Review by Dan Skip Allen
The Rocky franchise is considered one of the most successful franchises in film history, with five sequels to the original film, written by and starring Sylvester Stallone. The inevitable spinoff series was created to capitalize on the popularity, and most importantly, to make money for MGM. Stallone was fazed back into the story, with Ryan Coogler coming off of his breakout hit Fruitvale Station. He cast his young star Michael B. Jordan in the lead role as the estranged son of deceased legend Apollo Creed (Carl Weathers). With Sallone's Rocky as his mentor, and this franchise was off and running.
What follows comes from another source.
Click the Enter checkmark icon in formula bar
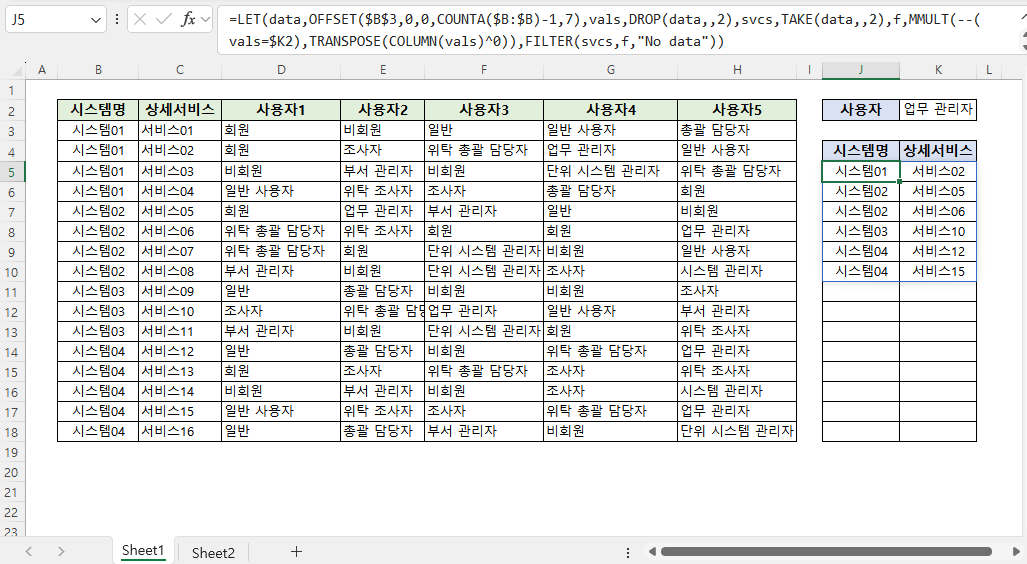 coord(164,20)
Fast forward eight years later, and Creed III is coming out in theaters, once again starring Jordan as Creed, but this time he's also making his directorial debut.
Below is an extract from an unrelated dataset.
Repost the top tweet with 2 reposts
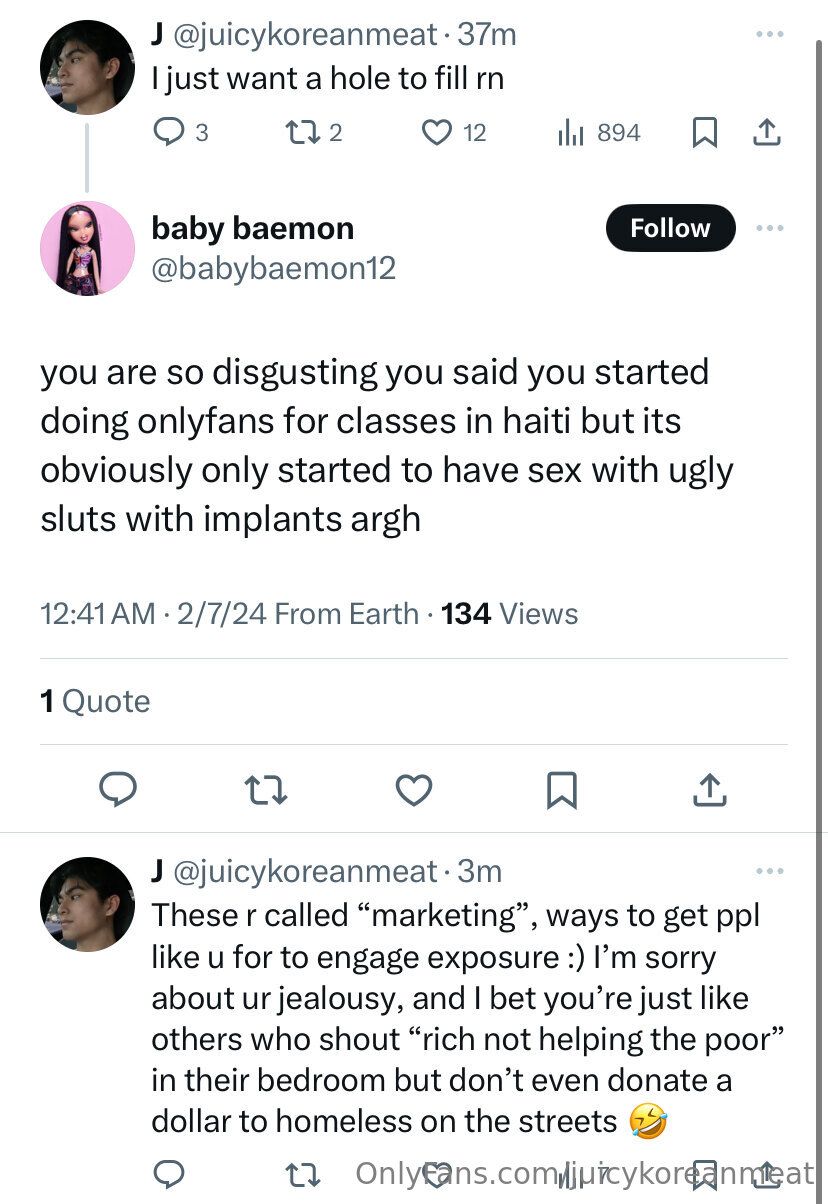The width and height of the screenshot is (828, 1204). (300, 133)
Adonis Creed (Michael B. Jordan) is again fighting the same fighter from the last film, but when he eventually wins another championship fight, he does the sensible thing and retires as the champ. He wants to spend more time with his wife Bianca (Tessa Thompson) and daughter Alana (Mila Davis Kent). Out of the blue, an old childhood friend — Damien "Dame" Anderson (Jonathan Majors) — returns, bringing back memories of a past that he would just rather forget. The problem is Anderson isn't in the forgetting mood because he spent eighteen years in prison and his future is now. This causes a rift between these two childhood friends.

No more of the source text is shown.